Las condiciones económicas impuestas por la crisis financiera iniciada en 2007, con el estallido de la burbuja inmobiliaria y de la especulación financiera tejida sobre las hipotecas, alcanzó su clímax durante 2008 en EE.UU., mostrando esa economía señales de normalización desde el segundo semestre del año pasado. El escenario resultante en la actualidad se configura como muy desalentador para los intereses económicos de los trabajadores y tiende a reforzar el poder social del capital y, con ello, de las condiciones de explotación de la fuerza de trabajo.
Una incipiente recuperación de la economía de EE.UU. pareció afirmarse durante el último trimestre del año pasado. El PBI creció, entonces, a un ritmo anualizado del 5,6% respecto del nivel alcanzado en el tercer trimestre y acumula así dos trimestres consecutivos de reactivación (según datos oficiales ajustados por estacionalidad, ver gráfico). En los anteriores seis trimestres se habían registrado cinco de caída del PBI y sólo uno de signo positivo.  Los componentes más dinámicos de la demanda agregada que sostuvieron esta reversión positiva fueron los bienes de consumo durable, la construcción residencial y las exportaciones.

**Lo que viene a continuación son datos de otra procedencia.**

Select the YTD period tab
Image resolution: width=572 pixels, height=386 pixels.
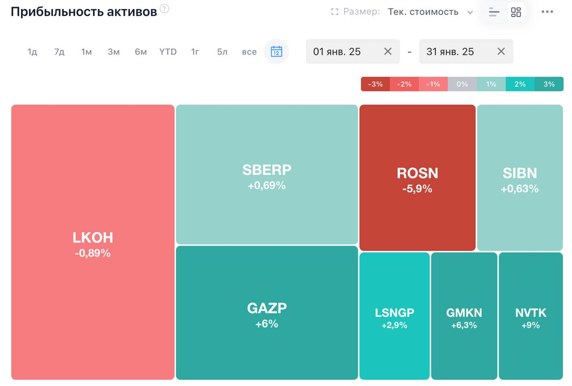point(168,52)
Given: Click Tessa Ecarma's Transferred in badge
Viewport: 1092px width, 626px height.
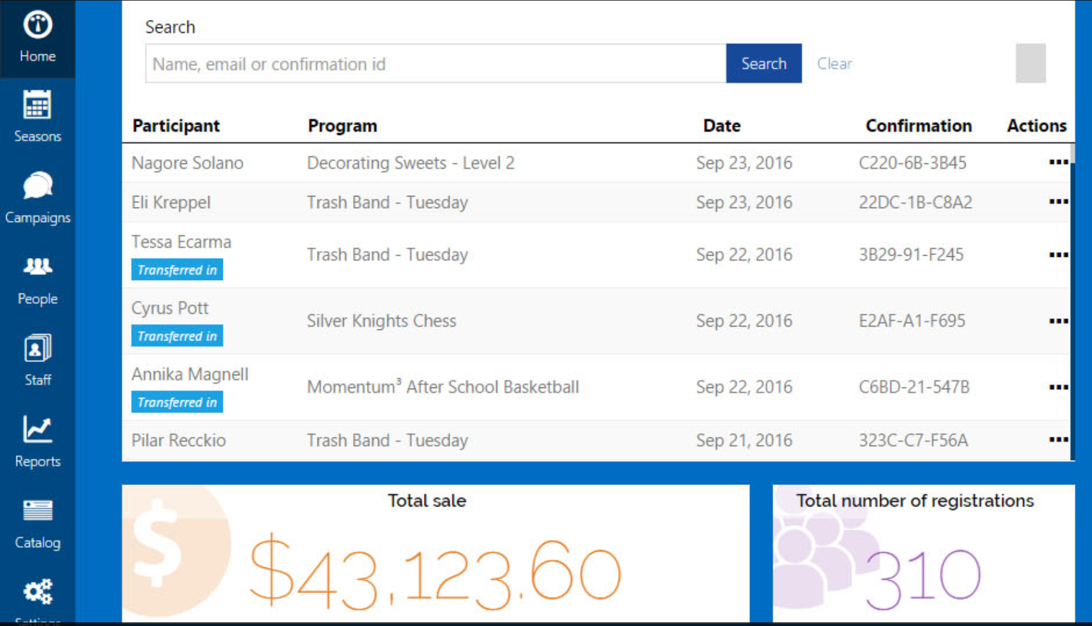Looking at the screenshot, I should (x=177, y=270).
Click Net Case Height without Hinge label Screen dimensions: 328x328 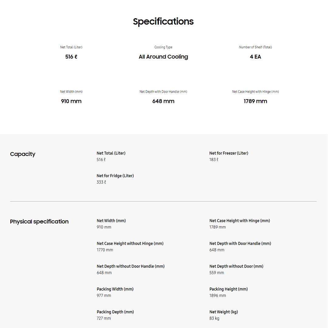point(130,244)
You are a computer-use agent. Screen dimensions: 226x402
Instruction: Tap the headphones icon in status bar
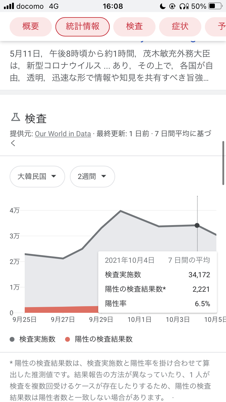(182, 6)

Con el tibio resurgir del gasto privado, el gobierno federal dejó de aumentar su gasto  y los gobiernos estaduales redujeron el propio.
Esa recuperación durante el segundo semestre no impidió que, tomado en conjunto, el año 2009 registrara una caída en el nivel de la actividad económica del 2,4%. La evolución negativa del 2009 se debió principalmente a la caída de la inversión productiva, de las exportaciones, de la construcción de viviendas y del consumo familiar. El debilitamiento de esas fuentes privadas de la demanda fue compensado parcialmente por un aumento del gasto del gobierno y por una caída de las importaciones respecto de 2008, redundando ambos factores en un aumento el PBI. La reducción del consumo familiar durante la crisis repercutió en un aumento de la tasa de ahorro, que se multiplicó 2 veces y media, pasando desde 1,7% en 2007 hasta 4,3% en 2009 (ahorro personal como porcentaje del ingreso personal disponible).
Con un desempleo que se mantiene cerca de los dos dígitos desde hace ya más de un año (ver gráfico), la masa salarial total cayó 3,2% en términos nominales durante el año que pasó.  Las ganancias empresarias, que habían disminuido en una cuarta parte en 2008, comenzaron a recuperarse en 2009, tanto en el sector financiero (+15,6%) como en las empresas no financieras (+3,3%, ver gráfico). Entre éstas últimas, la manufactura siguió en declive y la recuperación se debió a los sectores de comercio y servicios. Los pagos de impuesto a las ganancias de las sociedades de capital aumentaron en 2009 (+7,7%) luego de haber disminuido en más de un tercio durante 2008.
Debe seguirse atentamente el comportamiento del capitalismo yanqui en relación con su clase obrera. A los despidos y la presión empresaria para aumentar las exigencias y elevar la productividad, se agrega la campaña de Obama para recortar el gasto social, como en el caso de la reforma del sistema de financiamiento a la salud y recortes estaduales al Medicaid, entre otras iniciativas. Todo ello con la excusa de disminuir la deuda pública, potenciada con la emisión de dinero para subsidiar a banqueros y capitalistas diversos en crisis. El primer presidente negro de EE.UU. sostiene esta situación. En efecto, convocó en diciembre pasado en una “cumbre” sobre el empleo a donde fue, según afirmó, para escuchar de los empresarios “buenas ideas acerca de cómo crear empleos”. También dejó claro que su gobierno no haría nada más para revertir la situación: “no tenemos la suficiente cantidad de dólares estatales para llenar el agujero de los dólares privados que se creó como consecuencia de la crisis”.